Here is an example of my reduce function that filter documents and leave just one that have the newest date. May be it will be helpful or you can try to use it (seems it looks like reduce function that you want, you just need to add count somewhere).
function(k,v,r){
if (r){
if (v.length > 1){
var m = v[0].Date;
var mid = 0;
for (var i=1;i<v.length;i++){
if (v[i].Date > m){
m = v[i].Date;
mid = i;
}
}
return v[mid];
}
else {
return v[0] || v;
}
}
if (v.length > 1){
var m = v[0].Date;
var mid = 0;
for (var i=1;i<v.length;i++){
if (v[i].Date > m){
m = v[i].Date;
mid = i;
}
}
return v[mid];
}
else {
return v[0] || v;
}
}
UPD: Here is an example of what that reduce do:
Input date (values) for that function will look like (I've used just numbers instead of text date to make it shorter):
[{Date:1},{Date:3},{Date:8},{Date:2},{Date:4},{Date:7},{Date:5}]

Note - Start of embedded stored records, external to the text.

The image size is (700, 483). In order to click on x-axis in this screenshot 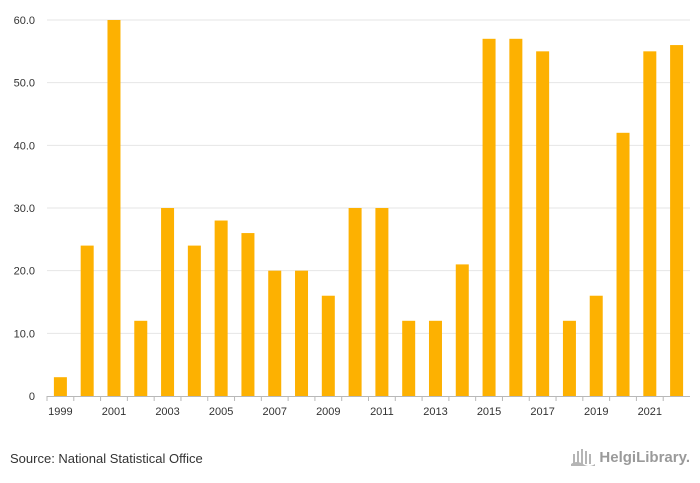, I will do `click(368, 398)`.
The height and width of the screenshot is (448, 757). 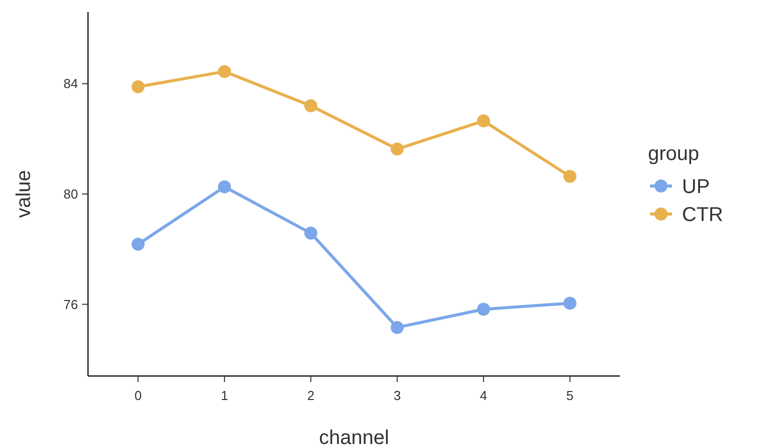 I want to click on y-tick-label: 80, so click(x=71, y=194).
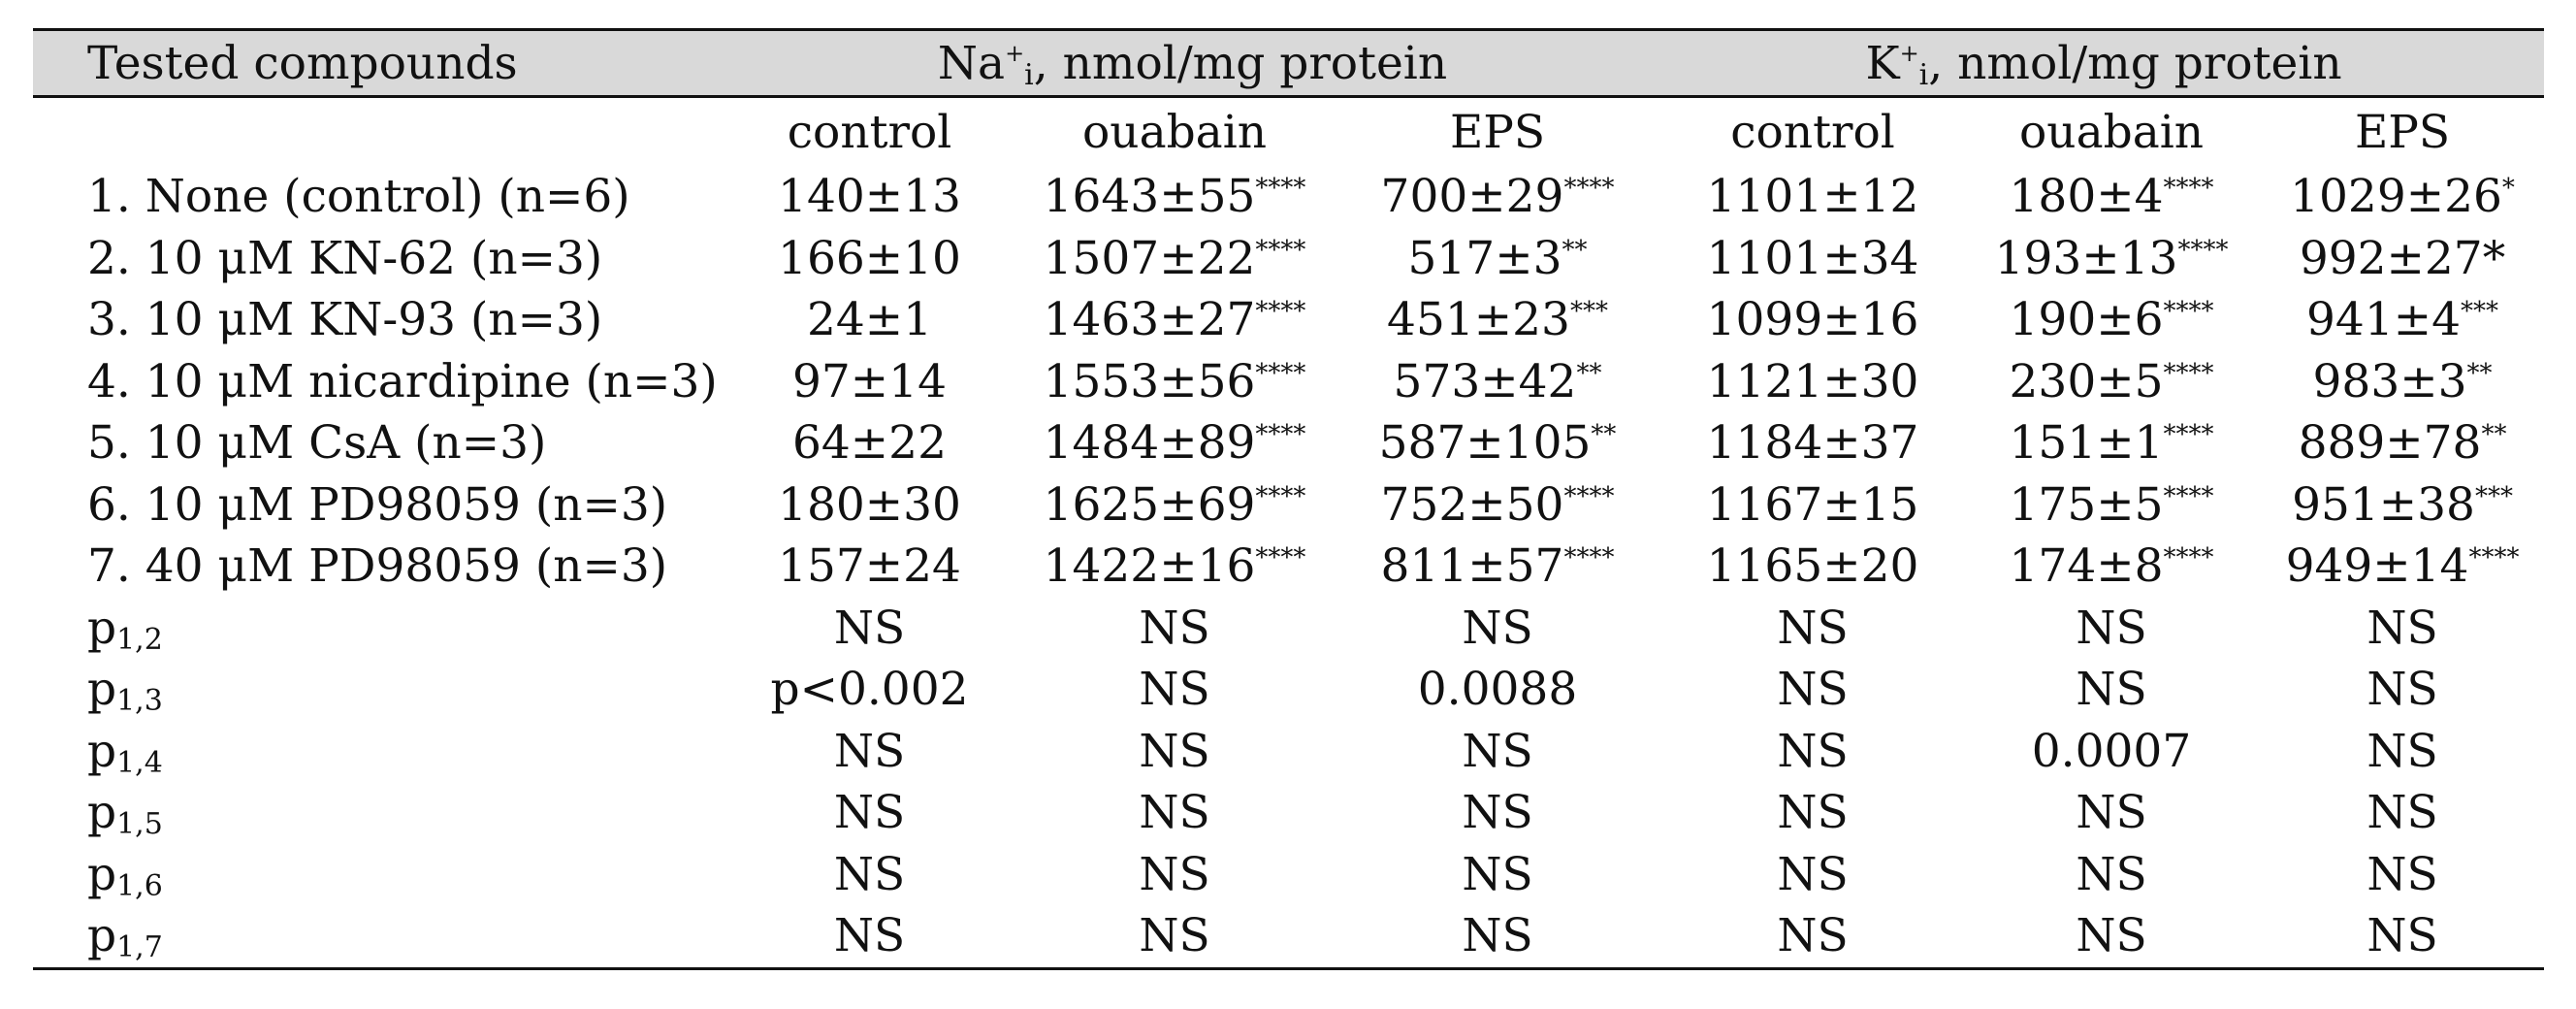 This screenshot has height=1009, width=2576. I want to click on p-value-row: p1,3 p<0.002 NS 0.0088 NS NS NS, so click(1288, 690).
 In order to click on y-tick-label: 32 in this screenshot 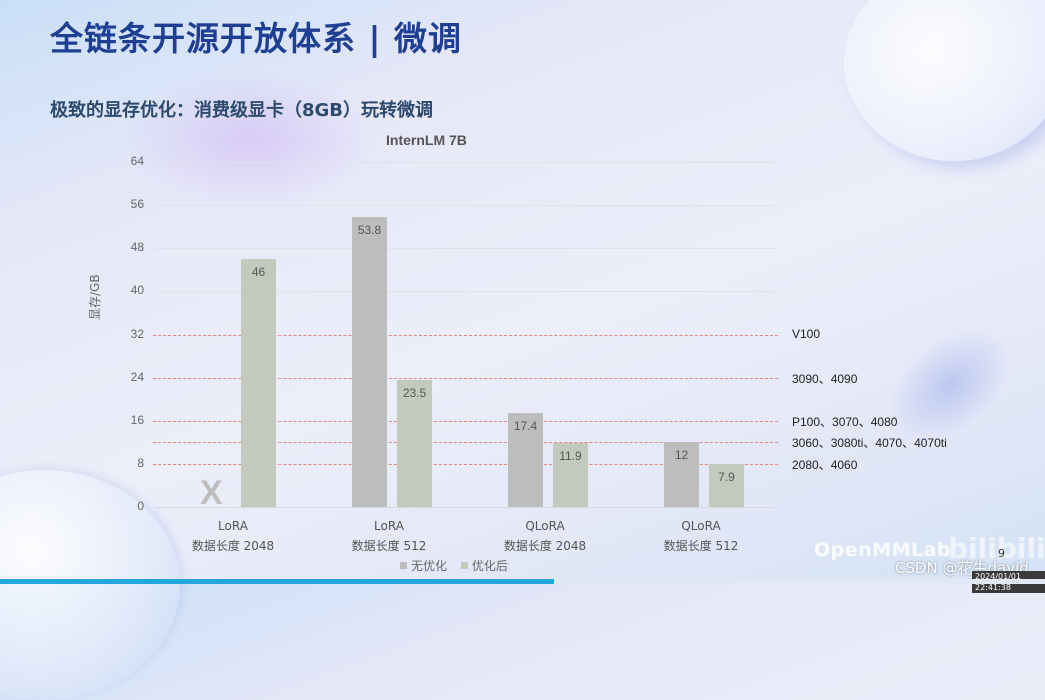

On the first step rereduce will be false, so we need to find the biggest date in array, and it will return
Object {Date: 8}.
Note, that this function can be called one time, but it can be called on several servers in cluster or on several branches of b-tree inside one couchbase instance.
Then on next step (if there were several machines in cluster or "branches") rereduce will be called and rereduce var will be set to true
Incoming data will be:
[{Date:8},{Date:10},{Date:3}], where {Date:8} came from reduce from one server(or branch), and other dates came from another server(or branch).
So we need to do exactly the same on that new values to find the biggest one.
Answering your question from comments: I don't remember why I used same code for reduce and rereduce, because it was long time ago (when couchbase 2.0 was in dev preview). May be couchbase had some bugs or I just tried to understand how rereduce works. But I remember that without that if (r) {..} it not worked at that time.
You can try to place return v; code in different parts of my or your reduce function to see what it returns on each reduce phase. It's better to try once by yourself to understand what actually happens there.
I forget to mention that I have many documents for the same key. In fact for each key I can have many documents( message here):
{
"date": "2014-04-16T17:13:00",
"key": "de5cefc56ff51c33351459b88d42ca9f828445c0",
"message": "message1",
}
{
"date": "2014-04-16T15:22:00",
"key": "de5cefc56ff51c33351459b88d42ca9f828445c0",
"message": "message2",
}
Another way to deal with the problem is to do it in the map function:
function (doc, meta) {
var count = 0;
var last =''
if(doc.type =="doc"){
for (k in doc.message){
count += 1;
last = doc.date> last?doc.date:last;
}
emit(doc.key,{'Count':count,'Last': last});
}
}
I found this simpler and it do the job in my case.